═══ Texte fourni
Alain Cavalier n’a pas toujours été le maître du documentaire autobiographique. Alors qu’il est surtout resté dernièrement dans l’actualité cinématographique grâce à ses autoportraits austères, qui tiennent finement compte du processus de son propre vieillissement, le réalisateur s’était exercé jusqu’au milieu des années 1980 dans une forme de fiction pas moins personnelle. Avant que son film suivant, Thérèse, ne lui apporte cinq ans plus tard la consécration, il avait d’ores et déjà remporté le prix Louis Delluc pour ce drame aussi singulier que poignant. La caméra de Cavalier, toujours aussi peu sentimentale, y suit un père et sa fille le long des voies du chemin de fer entre Troyes et Paris. Leur odyssée macabre n’est guère un prétexte pour le rapprochement lourd de sens entre ces deux membres de la même famille, qui ne sont pas particulièrement proches. Elle permet davantage d’ouvrir, puis de refermer subtilement une parenthèse dans la vie des personnages, dont les bienfaits ne sautent pas forcément aux yeux.
══════
→ Consigne
Les affirmations suivantes concordent-elles avec le texte sur Alain Cavalier ? (a) Avant la consécration apportée par Thérèse, Cavalier avait déjà reçu le prix Louis Delluc pour ce drame. (b) Le père et la fille que suit le film sont très proches l’un de l’autre. (c) Le film suit ses personnages le long des voies ferrées entre Troyes et Lyon. Pour chacune, répondez par oui ou par non et citez à l’identique les mots du texte qui tranchent.
═══ Bloc de données
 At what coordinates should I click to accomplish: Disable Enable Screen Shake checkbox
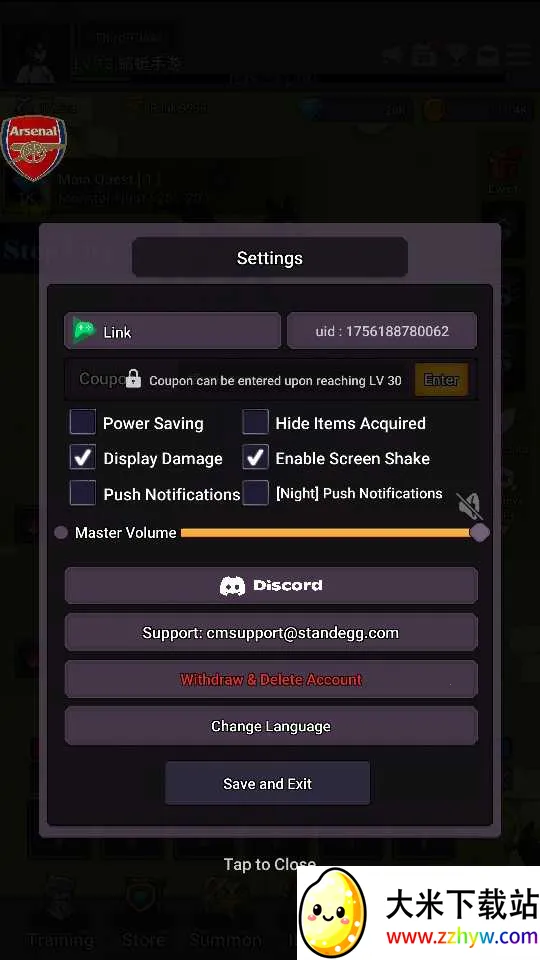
══════
→ Corrigé
(a) Oui : « il avait d’ores et déjà remporté le prix Louis Delluc pour ce drame aussi singulier que poignant »
(b) Non : « qui ne sont pas particulièrement proches »
(c) Non : « le long des voies du chemin de fer entre Troyes et Paris »